== Exercise brief ==
The answer must consist of every record below, transcribed exactly.

BEGIN Material for the task

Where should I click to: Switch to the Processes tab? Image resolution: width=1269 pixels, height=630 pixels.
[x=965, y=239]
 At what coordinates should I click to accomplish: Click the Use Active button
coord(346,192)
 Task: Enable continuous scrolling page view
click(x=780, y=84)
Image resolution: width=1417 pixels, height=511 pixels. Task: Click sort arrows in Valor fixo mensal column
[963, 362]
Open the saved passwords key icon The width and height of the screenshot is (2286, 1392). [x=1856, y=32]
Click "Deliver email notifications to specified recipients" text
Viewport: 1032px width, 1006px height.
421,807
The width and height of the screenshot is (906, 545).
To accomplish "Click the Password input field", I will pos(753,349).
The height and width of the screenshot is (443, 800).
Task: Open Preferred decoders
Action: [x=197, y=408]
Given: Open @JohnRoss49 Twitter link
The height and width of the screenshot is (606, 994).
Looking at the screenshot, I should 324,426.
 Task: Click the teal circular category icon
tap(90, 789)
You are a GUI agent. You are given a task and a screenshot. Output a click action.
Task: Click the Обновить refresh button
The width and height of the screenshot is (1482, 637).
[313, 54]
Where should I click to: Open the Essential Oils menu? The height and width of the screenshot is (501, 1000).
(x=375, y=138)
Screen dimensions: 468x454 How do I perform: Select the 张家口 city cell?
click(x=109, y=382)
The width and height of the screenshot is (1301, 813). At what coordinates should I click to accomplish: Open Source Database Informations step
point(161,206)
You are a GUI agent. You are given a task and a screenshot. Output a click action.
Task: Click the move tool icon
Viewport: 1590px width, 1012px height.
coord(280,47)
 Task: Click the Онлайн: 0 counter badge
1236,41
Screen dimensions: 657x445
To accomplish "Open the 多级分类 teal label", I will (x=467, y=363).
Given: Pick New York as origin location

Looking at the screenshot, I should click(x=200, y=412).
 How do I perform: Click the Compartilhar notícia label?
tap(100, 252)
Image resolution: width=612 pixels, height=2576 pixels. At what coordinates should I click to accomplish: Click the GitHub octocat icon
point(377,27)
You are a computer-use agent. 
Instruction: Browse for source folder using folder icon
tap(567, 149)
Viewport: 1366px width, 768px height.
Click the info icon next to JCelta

END Material for the task

== Result of the exercise ==
Where should I click to: Switch to the Processes tab? Image resolution: width=1269 pixels, height=630 pixels.
[x=965, y=239]
 At what coordinates should I click to accomplish: Click the Use Active button
coord(346,192)
 Task: Enable continuous scrolling page view
click(x=780, y=84)
Image resolution: width=1417 pixels, height=511 pixels. Task: Click sort arrows in Valor fixo mensal column
[963, 362]
Open the saved passwords key icon The width and height of the screenshot is (2286, 1392). [x=1856, y=32]
Click "Deliver email notifications to specified recipients" text
Viewport: 1032px width, 1006px height.
421,807
The width and height of the screenshot is (906, 545).
To accomplish "Click the Password input field", I will pos(753,349).
The height and width of the screenshot is (443, 800).
Task: Open Preferred decoders
Action: [x=197, y=408]
Given: Open @JohnRoss49 Twitter link
The height and width of the screenshot is (606, 994).
Looking at the screenshot, I should 324,426.
 Task: Click the teal circular category icon
tap(90, 789)
You are a GUI agent. You are given a task and a screenshot. Output a click action.
Task: Click the Обновить refresh button
The width and height of the screenshot is (1482, 637).
[313, 54]
Where should I click to: Open the Essential Oils menu? The height and width of the screenshot is (501, 1000).
(x=375, y=138)
Screen dimensions: 468x454 How do I perform: Select the 张家口 city cell?
click(x=109, y=382)
The width and height of the screenshot is (1301, 813). At what coordinates should I click to accomplish: Open Source Database Informations step
point(161,206)
You are a GUI agent. You are given a task and a screenshot. Output a click action.
Task: Click the move tool icon
Viewport: 1590px width, 1012px height.
coord(280,47)
 Task: Click the Онлайн: 0 counter badge
1236,41
Screen dimensions: 657x445
To accomplish "Open the 多级分类 teal label", I will (x=467, y=363).
Given: Pick New York as origin location

Looking at the screenshot, I should click(x=200, y=412).
 How do I perform: Click the Compartilhar notícia label?
tap(100, 252)
Image resolution: width=612 pixels, height=2576 pixels. At what coordinates should I click to accomplish: Click the GitHub octocat icon
point(377,27)
You are a computer-use agent. 
Instruction: Browse for source folder using folder icon
tap(567, 149)
Viewport: 1366px width, 768px height.
Click the info icon next to JCelta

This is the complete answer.